## What the exercise asks
Would you write out all of the data exactly as it appears below?

Data entries:
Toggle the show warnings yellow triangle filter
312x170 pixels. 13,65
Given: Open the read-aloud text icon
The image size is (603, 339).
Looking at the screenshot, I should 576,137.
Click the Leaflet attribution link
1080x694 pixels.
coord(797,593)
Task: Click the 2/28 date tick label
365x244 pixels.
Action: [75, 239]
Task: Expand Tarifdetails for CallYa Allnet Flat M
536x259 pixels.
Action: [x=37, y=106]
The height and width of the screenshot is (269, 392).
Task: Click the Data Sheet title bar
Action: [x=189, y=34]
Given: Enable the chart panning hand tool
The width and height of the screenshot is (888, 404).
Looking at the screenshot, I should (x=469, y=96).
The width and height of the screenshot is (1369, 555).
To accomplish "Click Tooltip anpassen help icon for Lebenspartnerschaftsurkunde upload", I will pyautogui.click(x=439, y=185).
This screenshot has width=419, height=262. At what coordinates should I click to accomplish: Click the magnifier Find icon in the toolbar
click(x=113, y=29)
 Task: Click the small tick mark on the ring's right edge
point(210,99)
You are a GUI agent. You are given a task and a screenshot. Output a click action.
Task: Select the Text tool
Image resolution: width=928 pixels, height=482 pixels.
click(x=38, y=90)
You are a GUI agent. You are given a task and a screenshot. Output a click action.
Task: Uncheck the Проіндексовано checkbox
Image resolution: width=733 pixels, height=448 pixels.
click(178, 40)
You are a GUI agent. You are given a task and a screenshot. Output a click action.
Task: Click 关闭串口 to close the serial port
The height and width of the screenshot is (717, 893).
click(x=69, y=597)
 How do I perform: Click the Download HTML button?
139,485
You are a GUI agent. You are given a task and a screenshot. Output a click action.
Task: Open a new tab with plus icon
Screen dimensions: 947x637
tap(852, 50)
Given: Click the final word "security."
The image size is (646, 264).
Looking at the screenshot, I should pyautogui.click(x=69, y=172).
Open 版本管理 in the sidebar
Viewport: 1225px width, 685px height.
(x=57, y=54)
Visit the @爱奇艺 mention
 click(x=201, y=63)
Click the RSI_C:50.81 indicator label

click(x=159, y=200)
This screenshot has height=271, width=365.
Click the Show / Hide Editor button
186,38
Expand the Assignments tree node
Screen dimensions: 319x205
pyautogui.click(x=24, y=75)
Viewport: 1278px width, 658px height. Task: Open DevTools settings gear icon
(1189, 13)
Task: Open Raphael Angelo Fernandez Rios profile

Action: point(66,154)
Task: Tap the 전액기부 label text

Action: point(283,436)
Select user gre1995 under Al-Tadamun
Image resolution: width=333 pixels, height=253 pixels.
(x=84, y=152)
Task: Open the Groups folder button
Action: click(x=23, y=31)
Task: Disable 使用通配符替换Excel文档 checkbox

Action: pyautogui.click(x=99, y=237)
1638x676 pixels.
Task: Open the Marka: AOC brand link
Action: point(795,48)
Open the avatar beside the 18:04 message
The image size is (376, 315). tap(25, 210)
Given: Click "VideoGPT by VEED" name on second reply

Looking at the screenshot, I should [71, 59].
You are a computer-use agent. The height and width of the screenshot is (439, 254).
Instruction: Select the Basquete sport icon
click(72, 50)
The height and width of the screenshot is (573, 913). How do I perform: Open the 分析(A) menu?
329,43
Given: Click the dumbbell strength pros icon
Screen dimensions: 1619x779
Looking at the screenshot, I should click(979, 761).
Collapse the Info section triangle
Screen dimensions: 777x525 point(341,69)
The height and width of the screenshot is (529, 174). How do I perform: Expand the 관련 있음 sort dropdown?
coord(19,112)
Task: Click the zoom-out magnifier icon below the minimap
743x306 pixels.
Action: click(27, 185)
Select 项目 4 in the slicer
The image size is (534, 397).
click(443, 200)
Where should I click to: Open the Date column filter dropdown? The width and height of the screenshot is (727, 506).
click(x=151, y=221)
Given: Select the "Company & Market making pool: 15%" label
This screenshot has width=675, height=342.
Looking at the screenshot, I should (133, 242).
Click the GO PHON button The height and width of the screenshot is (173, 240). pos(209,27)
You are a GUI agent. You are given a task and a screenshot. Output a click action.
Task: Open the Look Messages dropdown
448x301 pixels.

## Task response
Toggle the show warnings yellow triangle filter
312x170 pixels. 13,65
Given: Open the read-aloud text icon
The image size is (603, 339).
Looking at the screenshot, I should 576,137.
Click the Leaflet attribution link
1080x694 pixels.
coord(797,593)
Task: Click the 2/28 date tick label
365x244 pixels.
Action: [75, 239]
Task: Expand Tarifdetails for CallYa Allnet Flat M
536x259 pixels.
Action: [x=37, y=106]
The height and width of the screenshot is (269, 392).
Task: Click the Data Sheet title bar
Action: [x=189, y=34]
Given: Enable the chart panning hand tool
The width and height of the screenshot is (888, 404).
Looking at the screenshot, I should (x=469, y=96).
The width and height of the screenshot is (1369, 555).
To accomplish "Click Tooltip anpassen help icon for Lebenspartnerschaftsurkunde upload", I will pyautogui.click(x=439, y=185).
This screenshot has width=419, height=262. At what coordinates should I click to accomplish: Click the magnifier Find icon in the toolbar
click(x=113, y=29)
 Task: Click the small tick mark on the ring's right edge
point(210,99)
You are a GUI agent. You are given a task and a screenshot. Output a click action.
Task: Select the Text tool
Image resolution: width=928 pixels, height=482 pixels.
click(x=38, y=90)
You are a GUI agent. You are given a task and a screenshot. Output a click action.
Task: Uncheck the Проіндексовано checkbox
Image resolution: width=733 pixels, height=448 pixels.
click(178, 40)
You are a GUI agent. You are given a task and a screenshot. Output a click action.
Task: Click 关闭串口 to close the serial port
The height and width of the screenshot is (717, 893).
click(x=69, y=597)
 How do I perform: Click the Download HTML button?
139,485
You are a GUI agent. You are given a task and a screenshot. Output a click action.
Task: Open a new tab with plus icon
Screen dimensions: 947x637
tap(852, 50)
Given: Click the final word "security."
The image size is (646, 264).
Looking at the screenshot, I should pyautogui.click(x=69, y=172).
Open 版本管理 in the sidebar
Viewport: 1225px width, 685px height.
(x=57, y=54)
Visit the @爱奇艺 mention
 click(x=201, y=63)
Click the RSI_C:50.81 indicator label

click(x=159, y=200)
This screenshot has height=271, width=365.
Click the Show / Hide Editor button
186,38
Expand the Assignments tree node
Screen dimensions: 319x205
pyautogui.click(x=24, y=75)
Viewport: 1278px width, 658px height. Task: Open DevTools settings gear icon
(1189, 13)
Task: Open Raphael Angelo Fernandez Rios profile

Action: point(66,154)
Task: Tap the 전액기부 label text

Action: point(283,436)
Select user gre1995 under Al-Tadamun
Image resolution: width=333 pixels, height=253 pixels.
(x=84, y=152)
Task: Open the Groups folder button
Action: click(x=23, y=31)
Task: Disable 使用通配符替换Excel文档 checkbox

Action: pyautogui.click(x=99, y=237)
1638x676 pixels.
Task: Open the Marka: AOC brand link
Action: point(795,48)
Open the avatar beside the 18:04 message
The image size is (376, 315). tap(25, 210)
Given: Click "VideoGPT by VEED" name on second reply

Looking at the screenshot, I should [71, 59].
You are a computer-use agent. The height and width of the screenshot is (439, 254).
Instruction: Select the Basquete sport icon
click(72, 50)
The height and width of the screenshot is (573, 913). How do I perform: Open the 分析(A) menu?
329,43
Given: Click the dumbbell strength pros icon
Screen dimensions: 1619x779
Looking at the screenshot, I should click(979, 761).
Collapse the Info section triangle
Screen dimensions: 777x525 point(341,69)
The height and width of the screenshot is (529, 174). How do I perform: Expand the 관련 있음 sort dropdown?
coord(19,112)
Task: Click the zoom-out magnifier icon below the minimap
743x306 pixels.
Action: click(27, 185)
Select 项目 4 in the slicer
The image size is (534, 397).
click(443, 200)
Where should I click to: Open the Date column filter dropdown? The width and height of the screenshot is (727, 506).
click(x=151, y=221)
Given: Select the "Company & Market making pool: 15%" label
This screenshot has width=675, height=342.
Looking at the screenshot, I should (133, 242).
Click the GO PHON button The height and width of the screenshot is (173, 240). pos(209,27)
You are a GUI agent. You are given a task and a screenshot. Output a click action.
Task: Open the Look Messages dropdown
448x301 pixels.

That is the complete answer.